====== Extracted entries ======

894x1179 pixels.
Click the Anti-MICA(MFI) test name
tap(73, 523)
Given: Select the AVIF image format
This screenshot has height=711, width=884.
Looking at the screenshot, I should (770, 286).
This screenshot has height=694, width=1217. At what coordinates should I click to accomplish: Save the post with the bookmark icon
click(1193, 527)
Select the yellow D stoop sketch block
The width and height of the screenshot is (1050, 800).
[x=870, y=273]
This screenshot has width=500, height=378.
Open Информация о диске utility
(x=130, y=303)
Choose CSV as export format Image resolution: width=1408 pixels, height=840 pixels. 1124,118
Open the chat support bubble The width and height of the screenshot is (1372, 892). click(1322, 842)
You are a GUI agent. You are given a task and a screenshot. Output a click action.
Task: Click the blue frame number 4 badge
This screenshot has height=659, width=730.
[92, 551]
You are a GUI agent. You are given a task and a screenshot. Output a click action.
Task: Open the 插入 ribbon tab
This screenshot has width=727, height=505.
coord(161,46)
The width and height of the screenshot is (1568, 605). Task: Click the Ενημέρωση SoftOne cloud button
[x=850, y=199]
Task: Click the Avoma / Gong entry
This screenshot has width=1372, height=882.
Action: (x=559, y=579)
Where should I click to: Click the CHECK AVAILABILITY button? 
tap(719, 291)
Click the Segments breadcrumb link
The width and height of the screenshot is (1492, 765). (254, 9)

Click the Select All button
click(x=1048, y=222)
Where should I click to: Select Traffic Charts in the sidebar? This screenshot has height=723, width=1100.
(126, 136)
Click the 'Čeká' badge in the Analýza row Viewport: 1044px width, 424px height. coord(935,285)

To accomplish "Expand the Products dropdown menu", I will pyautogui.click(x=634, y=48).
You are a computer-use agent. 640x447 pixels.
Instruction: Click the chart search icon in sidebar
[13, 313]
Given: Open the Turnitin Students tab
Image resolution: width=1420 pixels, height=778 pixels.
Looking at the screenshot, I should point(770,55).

======

Instructions for the task: Return all entries exactly.

Response to the task:
894x1179 pixels.
Click the Anti-MICA(MFI) test name
tap(73, 523)
Given: Select the AVIF image format
This screenshot has height=711, width=884.
Looking at the screenshot, I should (770, 286).
This screenshot has height=694, width=1217. At what coordinates should I click to accomplish: Save the post with the bookmark icon
click(1193, 527)
Select the yellow D stoop sketch block
The width and height of the screenshot is (1050, 800).
[x=870, y=273]
This screenshot has width=500, height=378.
Open Информация о диске utility
(x=130, y=303)
Choose CSV as export format Image resolution: width=1408 pixels, height=840 pixels. 1124,118
Open the chat support bubble The width and height of the screenshot is (1372, 892). click(1322, 842)
You are a GUI agent. You are given a task and a screenshot. Output a click action.
Task: Click the blue frame number 4 badge
This screenshot has height=659, width=730.
[92, 551]
You are a GUI agent. You are given a task and a screenshot. Output a click action.
Task: Open the 插入 ribbon tab
This screenshot has width=727, height=505.
coord(161,46)
The width and height of the screenshot is (1568, 605). Task: Click the Ενημέρωση SoftOne cloud button
[x=850, y=199]
Task: Click the Avoma / Gong entry
This screenshot has width=1372, height=882.
Action: (x=559, y=579)
Where should I click to: Click the CHECK AVAILABILITY button? 
tap(719, 291)
Click the Segments breadcrumb link
The width and height of the screenshot is (1492, 765). (254, 9)

Click the Select All button
click(x=1048, y=222)
Where should I click to: Select Traffic Charts in the sidebar? This screenshot has height=723, width=1100.
(126, 136)
Click the 'Čeká' badge in the Analýza row Viewport: 1044px width, 424px height. coord(935,285)

To accomplish "Expand the Products dropdown menu", I will pyautogui.click(x=634, y=48).
You are a computer-use agent. 640x447 pixels.
Instruction: Click the chart search icon in sidebar
[13, 313]
Given: Open the Turnitin Students tab
Image resolution: width=1420 pixels, height=778 pixels.
Looking at the screenshot, I should point(770,55).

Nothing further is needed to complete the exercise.